Herschman Mannheimer worked as a director of a private school, in Prague; teacher of a Sabbath School, Congregation Berith Kodesh, in Rochester; and teacher, Mrs. Leopold Weil's School, New York City. She was the inventor of the Pureairin Patent Ventilator; and founder and president, Boys' Industrial School, Cincinnati. She served as president of the German Women's Club, Rochester; was a contralto at the Temple Ahawath Chesed, New York; and Sabbath School teacher, at Temple Shaare Emeth, St. Louis, Missouri.

She was a speaker at the 1893 World's Columbian Exposition Congress of History and Congress of Religions, in Chicago; and for Mothers' Meetings, in Cincinnati. She was a featured speaker at the Jewish Women’s Congress (1893) on the topic of "Jewish Women of Biblical and Mediaeval Times".

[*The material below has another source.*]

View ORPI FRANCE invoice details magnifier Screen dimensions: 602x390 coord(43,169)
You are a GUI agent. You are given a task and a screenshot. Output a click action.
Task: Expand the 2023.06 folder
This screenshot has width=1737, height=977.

Herschman Mannheimer and her husband lived in Baltimore, New York City, St. Louis, and Rochester before settling in Cincinnati where he taught at the Hebrew Union College. They had two sons, Eugene and Leo, who both became rabbis, and two daughters, the dramatist and elocutionist Jennie Mannheimer (Jane Manner), and the elocutionist Edna B. Mannheimer (Edna B. Manner). Mannheimer died in New York, December 17, 1920.